Mais perigosa, aterrorizante e frequente a prova do veneno, usada sobretudo para esclarecer a acusação de feitiçaria. Em muitas regiões de Angola denominam-se «mbambu». Só o adivinho conhece as propriedades altamente venenosas de certas plantas.
Outras vezes, dependuram o cadáver, atado de pés e mãos a um pau ou colocam-no numas andas. Dois ou quatro homens passeiam-no pela aldeia. Diante de toda a assistência silenciosa e aterrada, o adivinho pergunta ao cadáver: - Quem te matou?
O cadáver quase sempre se detém diante duma pessoa e se move bruscamente. Não há dúvida, aquele indivíduo foi o feiticeiro.
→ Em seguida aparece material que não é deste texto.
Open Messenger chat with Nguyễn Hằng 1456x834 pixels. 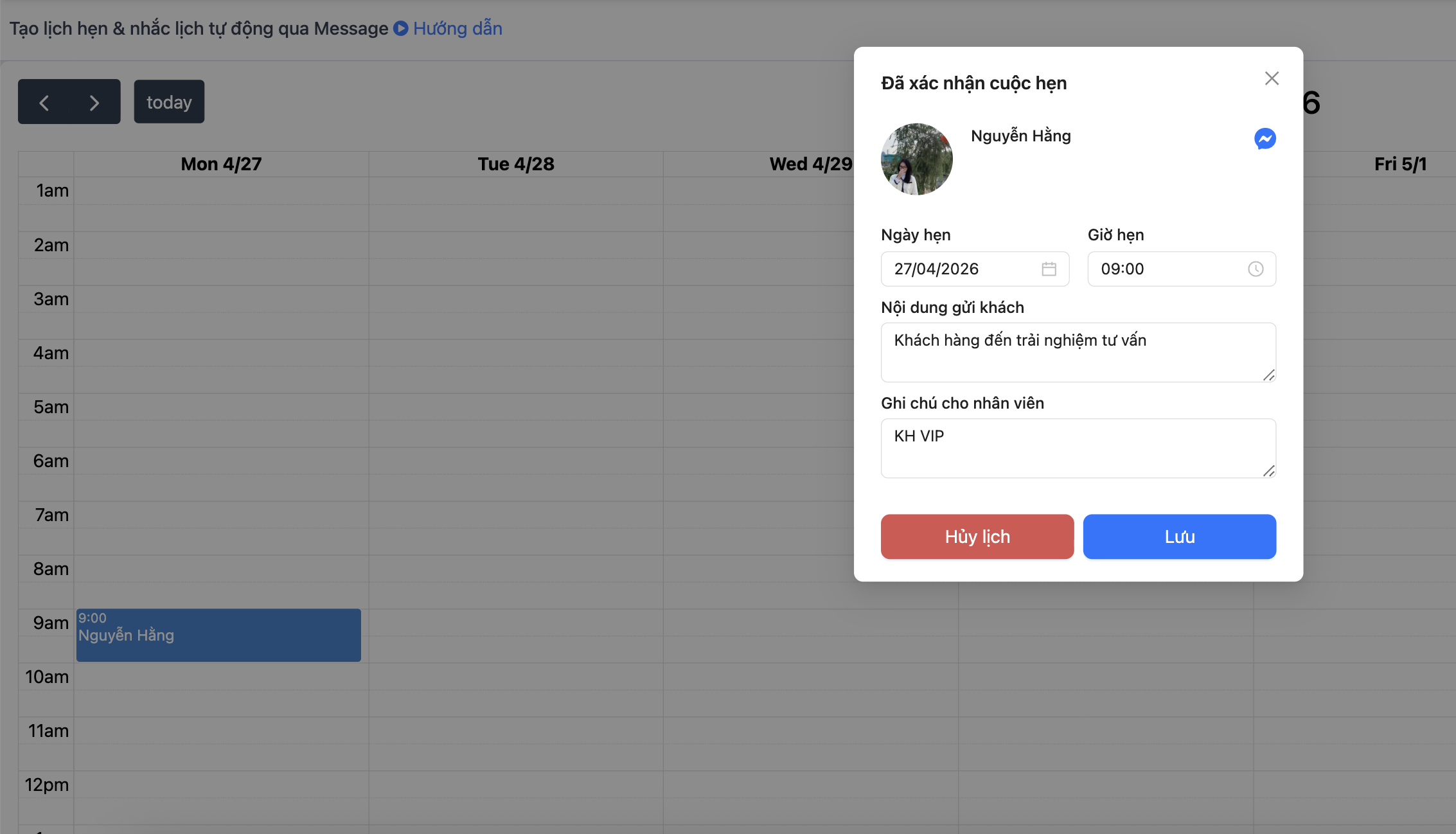tap(1265, 139)
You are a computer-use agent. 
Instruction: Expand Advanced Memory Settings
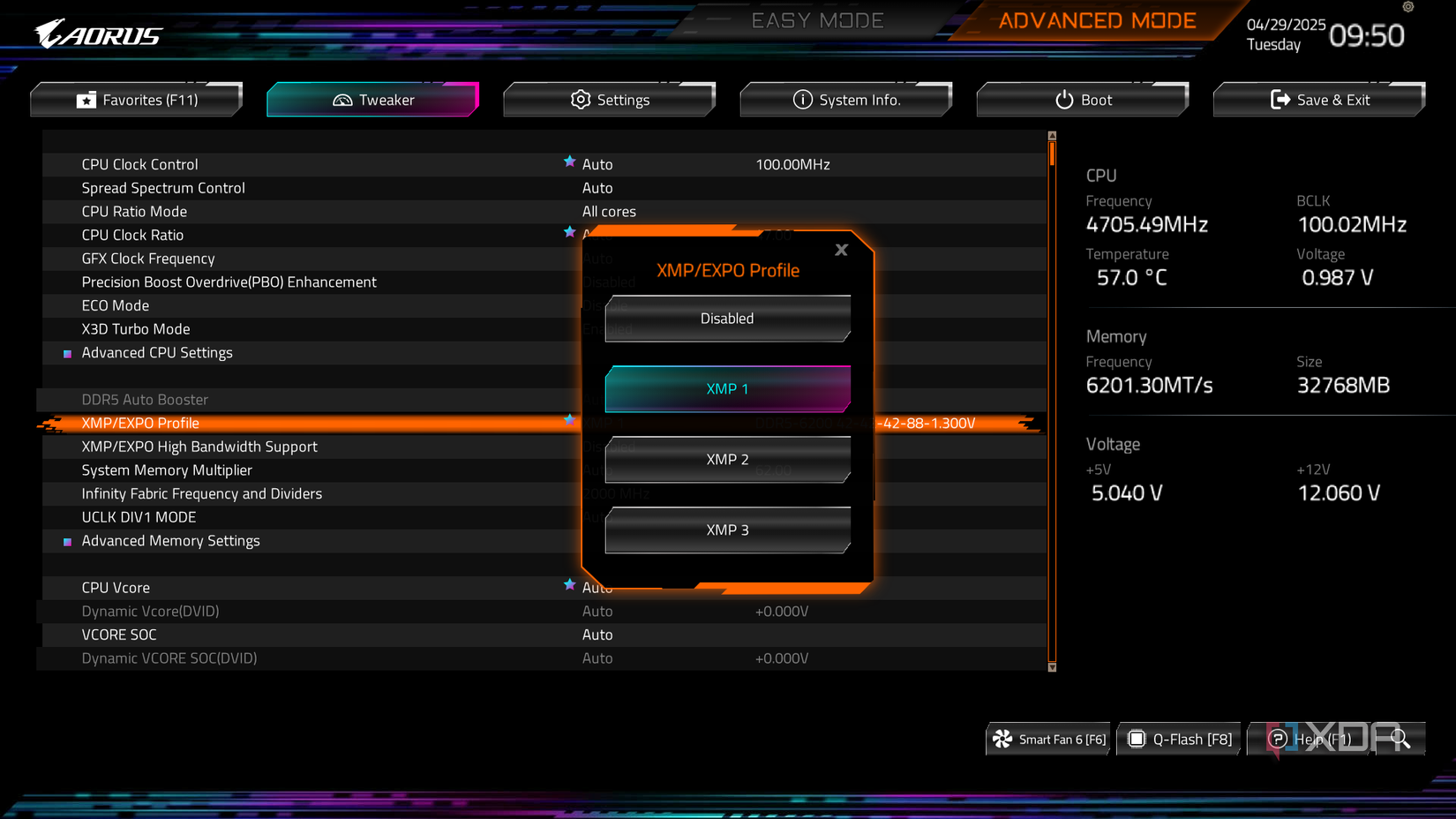click(170, 540)
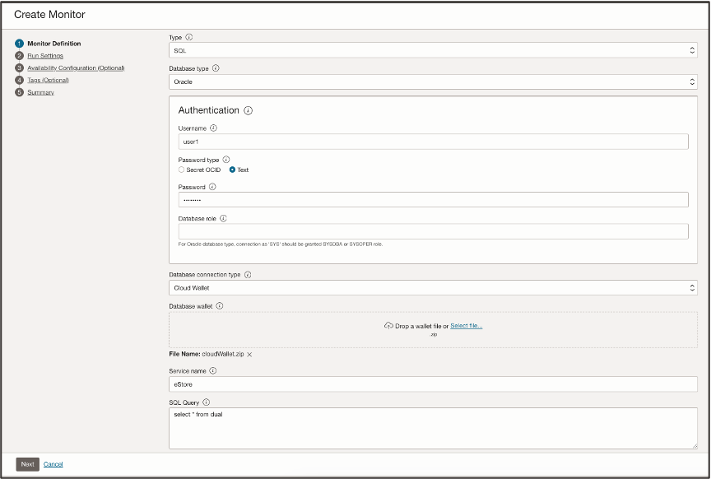
Task: Remove the cloudWallet.zip file
Action: click(250, 355)
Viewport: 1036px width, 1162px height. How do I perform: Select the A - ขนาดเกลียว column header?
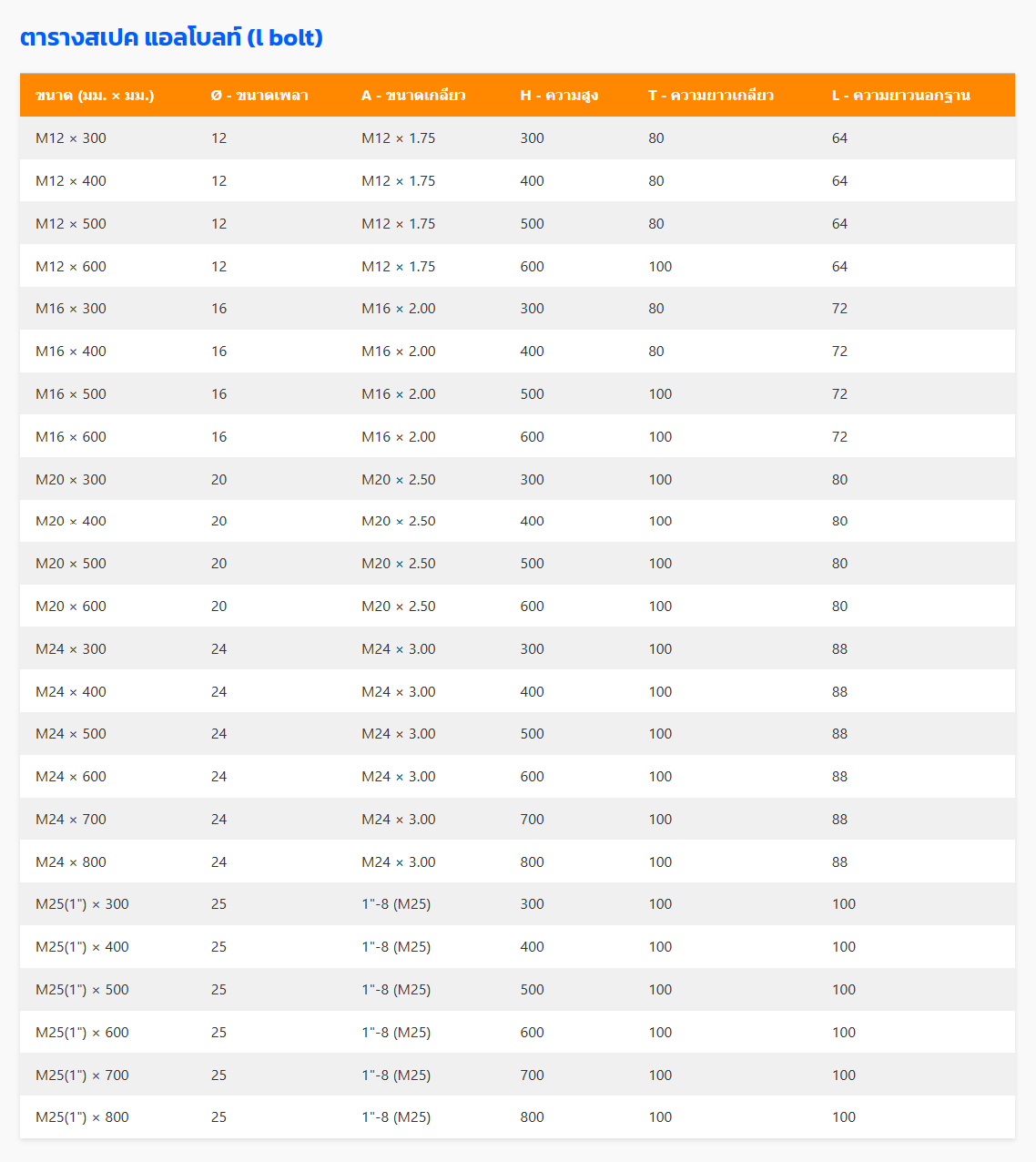pos(413,96)
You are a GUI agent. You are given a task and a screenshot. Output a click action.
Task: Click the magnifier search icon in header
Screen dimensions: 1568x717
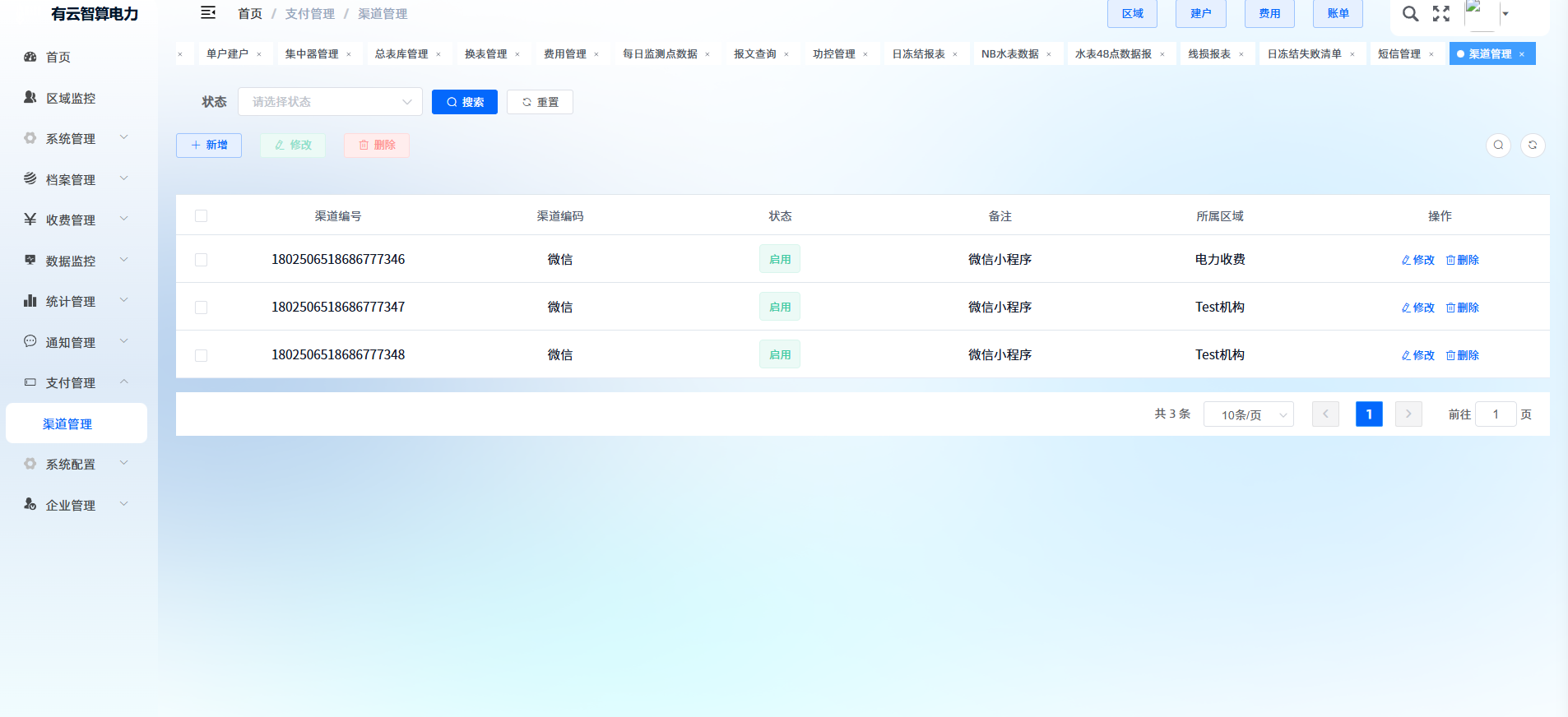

Estas práticas originam vinganças, arbitrariedades, abusos e um medo generalizado. É que o acusado não pode apelar, visto que o bantu admite um tipo de feitiçaria inconsciente, como vimos, e, além disso, nunca pode demonstrar a sua inocência ante uma prova tão irrefutável prestada desde o além-túmulo por um defunto ou seus antepassados.
Acusam em especial os indivíduos anti-sociais, misantropos, apáticos, defeituosos, irascíveis, a quem os familiares ou o adivinho odeiam, e os mais ricos. Realizam assim uma assepsia social e uma circulação de bens.» In Cultura Tradicional Bantu. Pe. Raul Ruiz de Asúa Altuna. Ed. Paulinas

À hora do almoço ela apresenta-lhe um prato e sugere:
- Querido, se o jindungo não chegar, está aqui mais.
Depois do almoço sentaram-se com os olhos na TV. Viam-se imagens de Taiti, depois Hiva Ao. Falavam de Paul Gauguin e mostravam pinturas dele: Mulheres do Taiti na Praia, Mulher com uma Manga, Boatos Fúteis, e Quando é que você se casa? Gauguin, que desprezava a civilização porque isso significa destruir. A civilização da espoliação para ganhar dinheiro. Arrasar com povos, civilizações que apenas amavam a natureza e não davam valor ao ouro e diamantes, a não ser para enfeites cerimoniais. Os considerados inferiores eram na realidade superiores. Ainda hoje essa condição se mantém, basta observar o que se passa com a exploração das populações onde existem petróleo e diamantes.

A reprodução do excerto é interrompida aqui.